• **Prompt**
Lines in the records below that contain the word "will" must each be copied.

(Beginning of Task inputs)

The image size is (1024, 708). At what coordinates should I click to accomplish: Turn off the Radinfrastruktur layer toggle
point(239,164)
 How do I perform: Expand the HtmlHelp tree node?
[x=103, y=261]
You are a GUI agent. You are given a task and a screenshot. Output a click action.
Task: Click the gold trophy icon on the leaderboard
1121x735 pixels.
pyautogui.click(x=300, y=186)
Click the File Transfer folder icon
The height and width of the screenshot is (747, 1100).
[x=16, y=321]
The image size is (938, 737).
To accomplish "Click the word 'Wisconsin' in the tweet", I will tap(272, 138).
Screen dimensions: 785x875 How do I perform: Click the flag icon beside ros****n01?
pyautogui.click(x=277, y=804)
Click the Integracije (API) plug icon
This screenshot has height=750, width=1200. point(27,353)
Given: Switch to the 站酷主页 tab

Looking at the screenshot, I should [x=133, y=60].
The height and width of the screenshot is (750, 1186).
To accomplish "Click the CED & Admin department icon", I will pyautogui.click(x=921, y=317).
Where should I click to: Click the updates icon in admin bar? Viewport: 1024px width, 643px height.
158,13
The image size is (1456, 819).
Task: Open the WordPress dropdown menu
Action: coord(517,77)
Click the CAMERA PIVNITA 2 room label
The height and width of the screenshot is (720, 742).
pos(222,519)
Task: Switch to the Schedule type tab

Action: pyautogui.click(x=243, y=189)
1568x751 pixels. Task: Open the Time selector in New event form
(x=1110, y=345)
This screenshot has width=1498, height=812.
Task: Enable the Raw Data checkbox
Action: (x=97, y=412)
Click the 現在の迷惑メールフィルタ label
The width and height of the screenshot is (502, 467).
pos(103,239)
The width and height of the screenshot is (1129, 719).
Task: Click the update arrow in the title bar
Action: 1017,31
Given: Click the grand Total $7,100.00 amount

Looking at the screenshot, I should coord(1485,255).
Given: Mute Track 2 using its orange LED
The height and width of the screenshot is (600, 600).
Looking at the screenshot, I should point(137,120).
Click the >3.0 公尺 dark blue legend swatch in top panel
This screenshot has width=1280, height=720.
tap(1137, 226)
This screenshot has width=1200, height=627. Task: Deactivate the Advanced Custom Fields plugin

(End of Task inputs)

• **Answer box**
To accomplish "Click the word 'Wisconsin' in the tweet", I will tap(272, 138).
To accomplish "Click the CED & Admin department icon", I will pyautogui.click(x=921, y=317).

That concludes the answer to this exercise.